Senin, 17 Agustus 2015

Penjajahan yang Dirayakan


Banyak negeri di kepulauan yang terlampau luas ini merayakan sesuatu yang tak sepatutnya dirayakan. Apakah gerangan itu? Negeri-negeri yang hingga kini masih dijajah itu rutin bertahun-tahun merayakan penjajahan atas negerinya. Dan inilah keberhasilan pusat kekuasaan merekayasa pikiran setiap manusia di berbagai negeri yang dijajahnya itu. Sehingga setiap manusia di berbagai negeri tersebut selama berpuluh-puluh tahun hinggalah kini tak sadar yang ternyata mereka sebetul-betulnya sedang dijajah. Dan malahan manusia-manusia yang dijajah itu ikut bergembira ria merayakan peringatan penjajahan atas negerinya.
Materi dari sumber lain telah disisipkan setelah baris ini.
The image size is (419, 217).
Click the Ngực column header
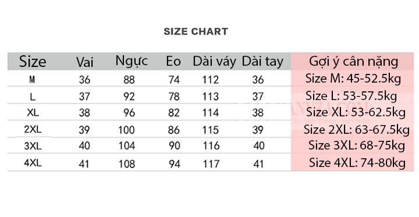click(132, 61)
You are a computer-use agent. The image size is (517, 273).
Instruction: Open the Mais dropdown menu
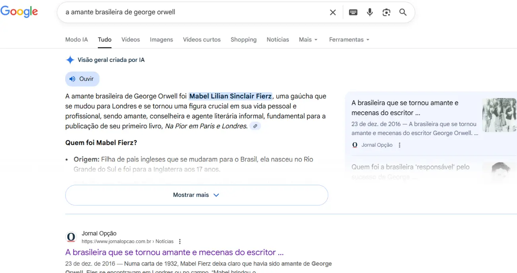point(308,39)
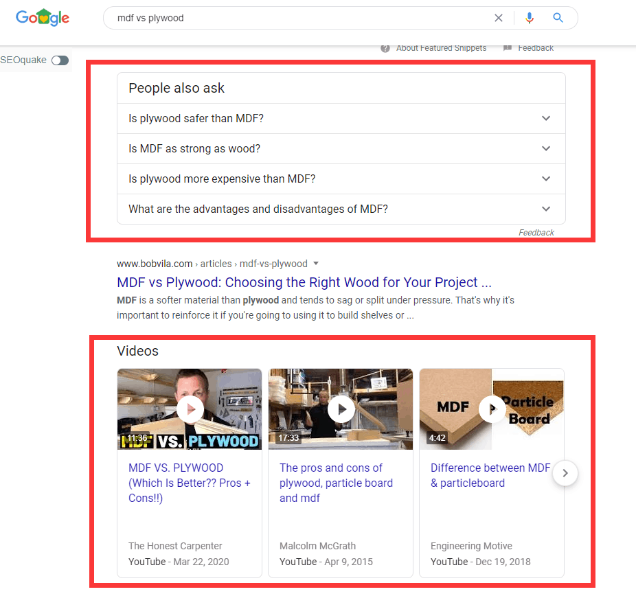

Bagaimanalah mungkin negeri yang sedang dijajah kemudian merayakan keterjajahannya?

Jikalau mata air sejarah telah tercemar, peradaban negeri pun perlahan-lahan tenggelam. Si pemenang yang telah menjelma pusat kekuasaan itu dengan semau-mau hatinya, dengan tangan besinya, dengan nafsu penjajahannya akan berterus-terusan mencemari mata air sejarah negeri-negeri yang dicengkeramnya.
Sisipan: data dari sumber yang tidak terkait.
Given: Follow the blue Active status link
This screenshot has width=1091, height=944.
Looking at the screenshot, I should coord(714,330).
Negeri yang sedang dijajah akan sentiasa dibuat menjadi miskin dan terbelakang oleh pusat kekuasaan yang menjajahnya itu. Pusat kekuasaan penjajah itu hanya mementingkan keberlangsungan penjajahannya, sedangkan manusia-manusia di berbagai negeri yang dijajahnya itu tak lebih dianggap deretan angka-angka saja. Atau boleh jadi manusia-manusia yang dijajahnya itu dianggapnya betul-betul tidak ada. Adagium si pusat kekuasaan negara penjajah itu kiranya berbunyi seperti ini: “Kami tidak perlu orangnya. Yang kami perlu tanahnya.”

Manusia-manusia di segenap negeri yang dijajah itu dibuat seolah-olah mereka sudah merdeka dan maju. Namun kenyataannya, jauh panggang daripada api. Mereka dibuat seakan-akan bagian terpenting sebagai subyek di negara penjajah itu. Namun apalah daya, sejatinya mereka tak ubahnya obyek eksploitasi, lebih buruk lagi pelengkap penderita sahaja.
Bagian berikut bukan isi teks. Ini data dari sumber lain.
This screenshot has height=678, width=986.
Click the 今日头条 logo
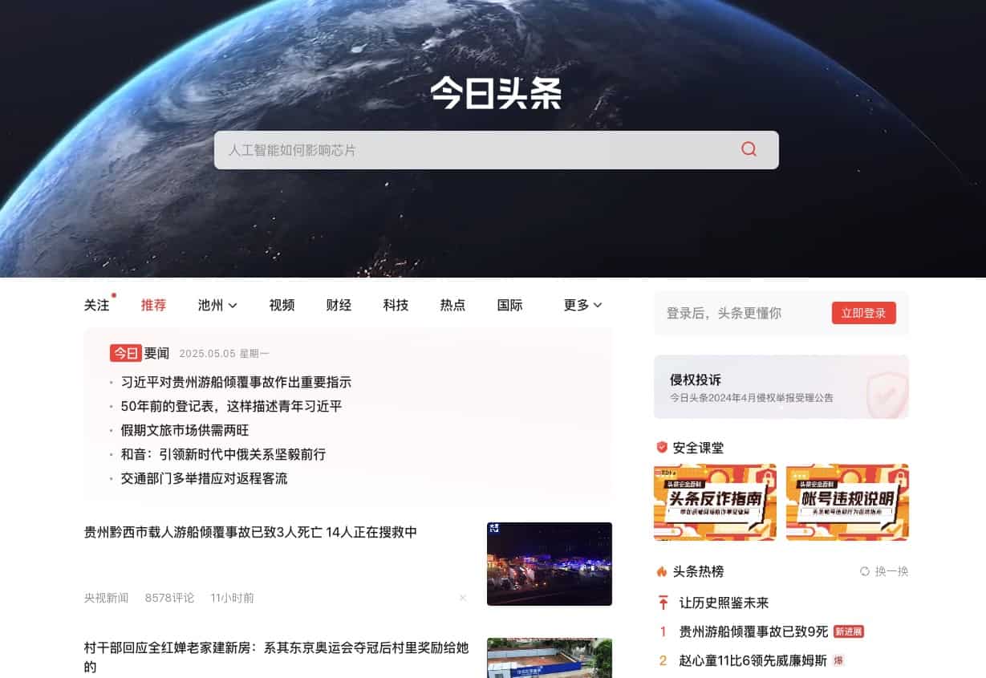495,93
Pendidikan yang diberikan oleh pusat kekuasaan negara penjajah itu tak luput pula dijejali dengan agenda dan propaganda si penjajah. Tujuan pendidikan yang sejatinya untuk memanusiakan manusia, namun yang terjadi bertolak belakang. Manusia-manusia terjajah itu sedemikian rupa diproses seakan-akan untuk menjadi “cerdas”, padahal nyatanya mereka sedang digembalakan menuju jurang kebodohan. Mereka tak ubahnya macam sedang dibentuk menjadi robot-robot yang bernyawa, yang dengan mudahnya dapat dikendalikan.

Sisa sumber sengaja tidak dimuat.